Endothelial Cell Dysfunction as the Early Manifestation of Small Vessel Disease

Cerebral small vessel disease is a form of age-related dysfunction in the smaller blood vessels of the brain, associated with damage to the white matter of the brain and the onset of dementia. It is thought that the increased blood pressure of hypertension and consequent physical stresses on blood vessel walls is the primary cause of small vessel disease, but here researchers provide evidence pointing towards specific forms of change in signaling generated by dysfunctional endothelial cells that form the blood-brain barrier in blood vessel walls. That signaling degrades some of the necessary supporting operations of cells in nearby brain tissue - a situation that sounds similar to the outcome of cellular senescence and the senescence-associated secretory phenotype, though that topic isn't mentioned at all in this paper. This endothelial cell signaling occurs prior to other aspects of small vessel disease, though itself must still be secondary to the underlying molecular damage of aging in and around blood vessel cells: senescence, cross-linking, and so forth.

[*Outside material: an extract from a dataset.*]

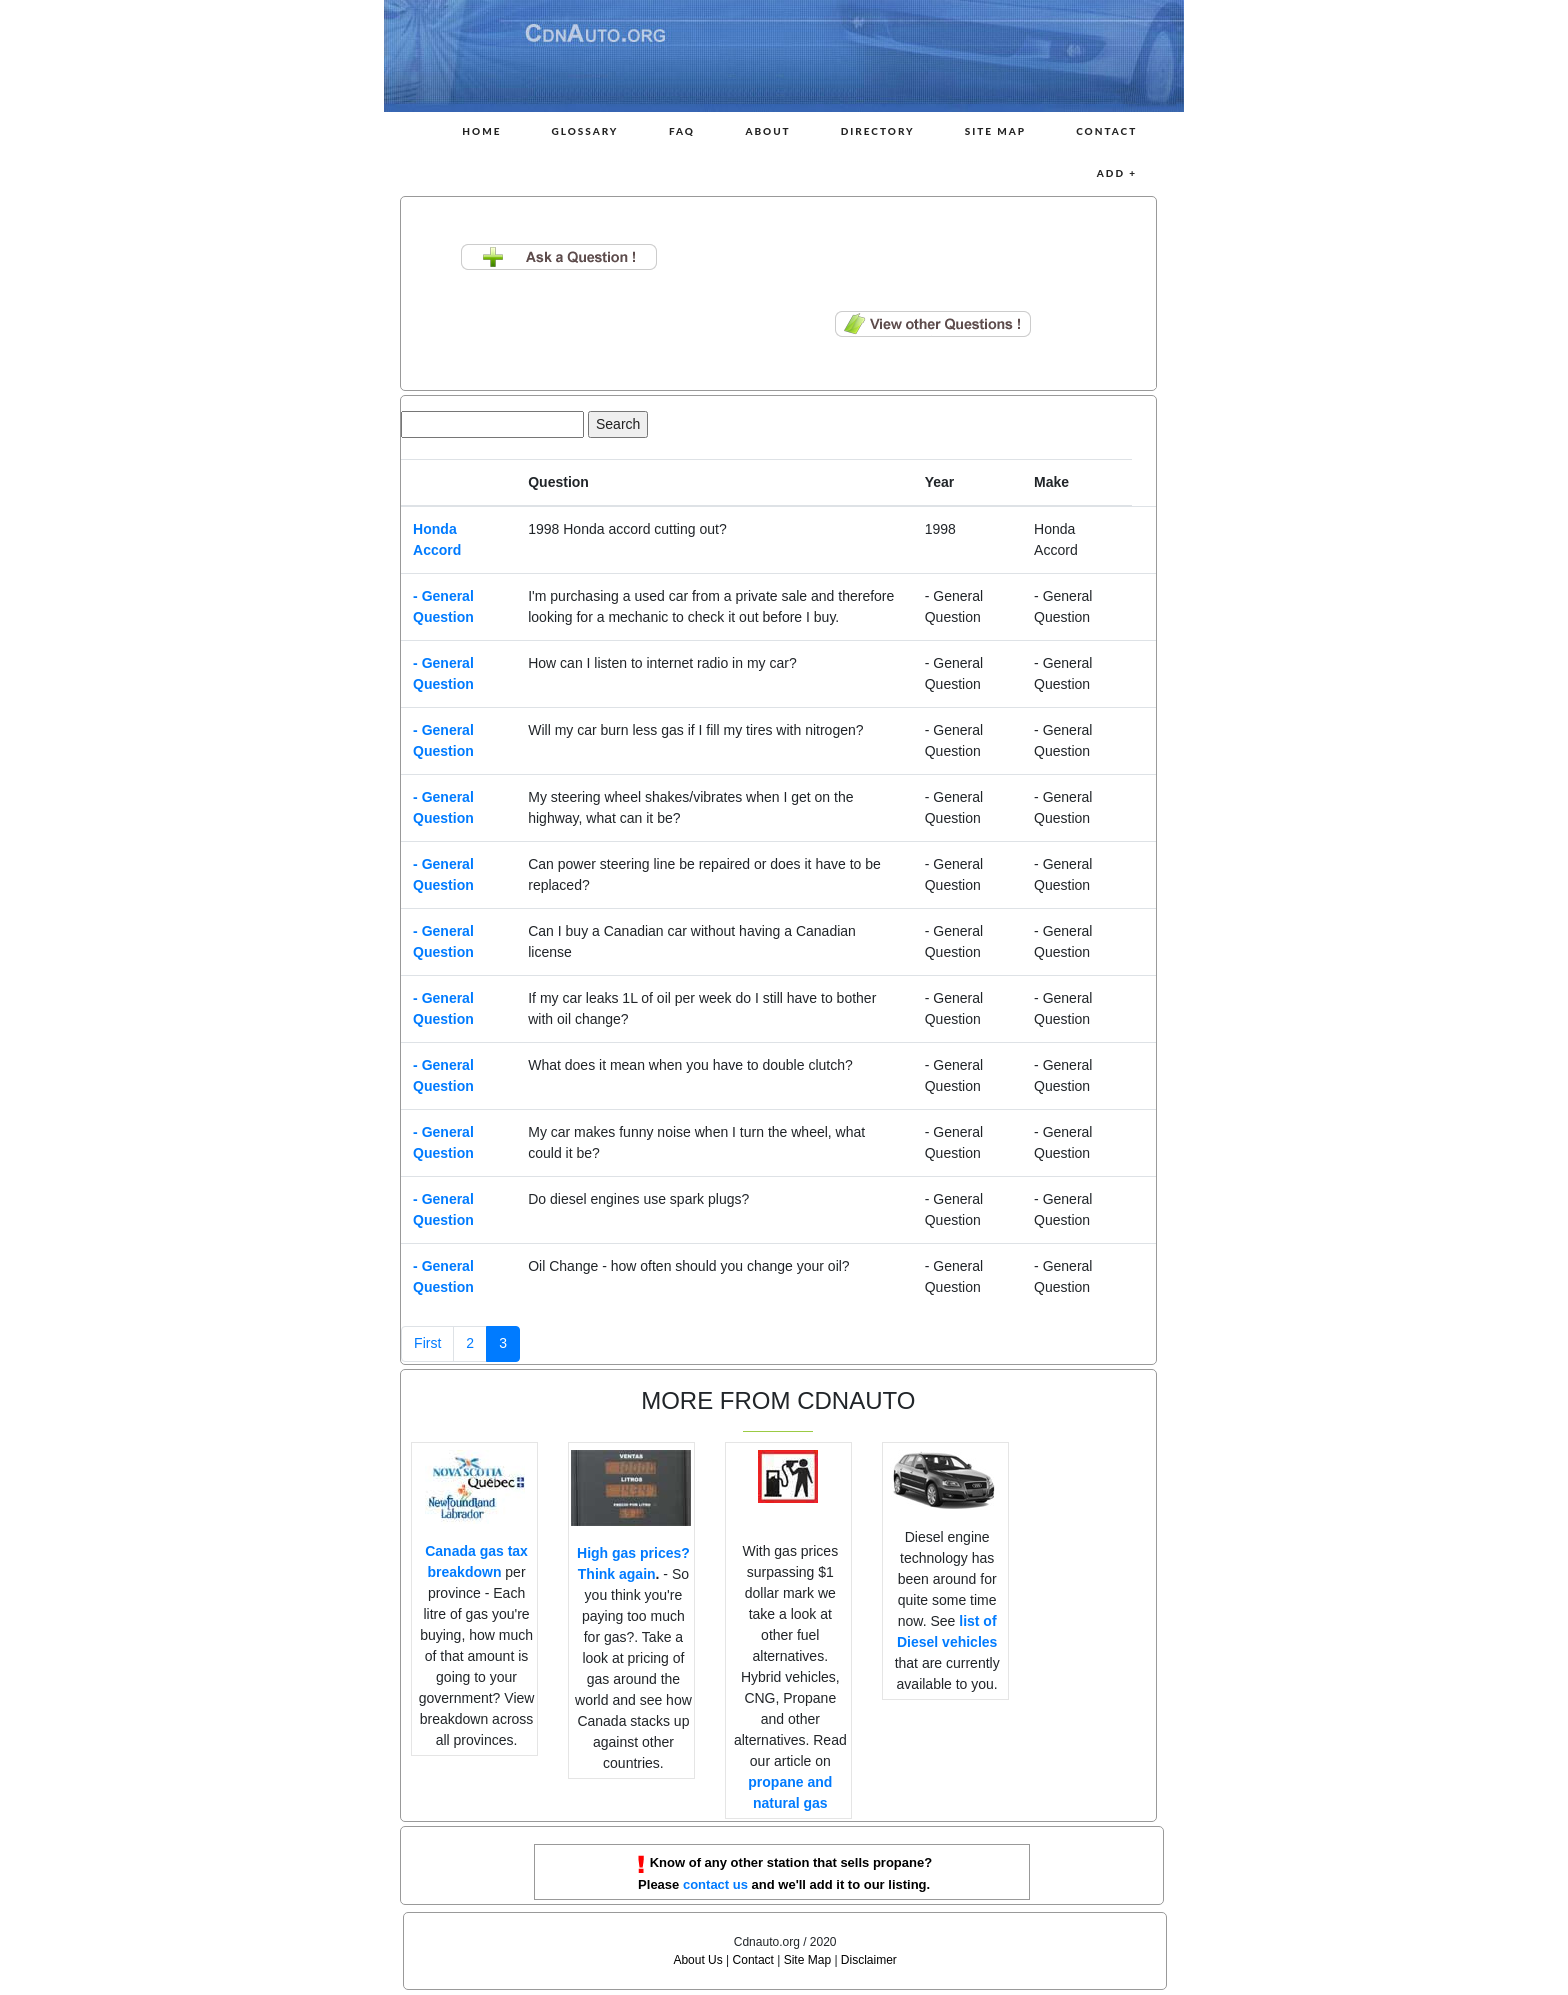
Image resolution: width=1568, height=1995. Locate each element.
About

Cerebral small vessel disease (SVD) affects arterioles in the brain, increasing risk of stroke and causing symptoms of dementia. Magnetic resonance scans of SVD patients typically show white matter abnormalities, but we do not understand the mechanistic pathological link between blood vessels and white matter myelin damage. Hypertension is suggested as the cause of sporadic SVD, but a recent alternative hypothesis invokes dysfunction of the blood-brain barrier as the primary cause.

In a rat model of SVD, we show that endothelial cell (EC) dysfunction is the first change in development of the disease. Dysfunctional ECs secrete heat shock protein 90α, which blocks oligodendroglial differentiation, contributing to impaired myelination: vascular tight junctions of the blood-brain barrier were impaired in SVD, and dysfunctional endothelial cells prevented oligodendrocyte precursors from maturing into myelinating cells.

Treatment with EC-stabilizing drugs reversed these EC and oligodendroglial pathologies in the rat model. EC and oligodendroglial dysfunction were also observed in humans with early, asymptomatic SVD pathology. We identified a loss-of-function mutation in ATPase11B, which caused the EC dysfunction in the rat SVD model, and a single-nucleotide polymorphism in ATPase11B that was associated with white matter abnormalities in humans with SVD. We show that EC dysfunction is a cause of SVD white matter vulnerability and provide a therapeutic strategy to treat and reverse SVD in the rat model, which may also be of relevance to human SVD.

Link: https://doi.org/10.1126/scitranslmed.aam9507

Comments

I am a 70 year old white female, who was just diagnosed with SVD, after having a brain MRI. I am blown away! I am very active, and this is devastating news to me. I was just put on Amlodipine/Benazepril to control my blood pressure. I want to do everything I can to stabilize this SVD! I want answers as to; should I be on a strict diet? Should I take some kind of supplements/vitamins? What can I possibly do to slow down this progression?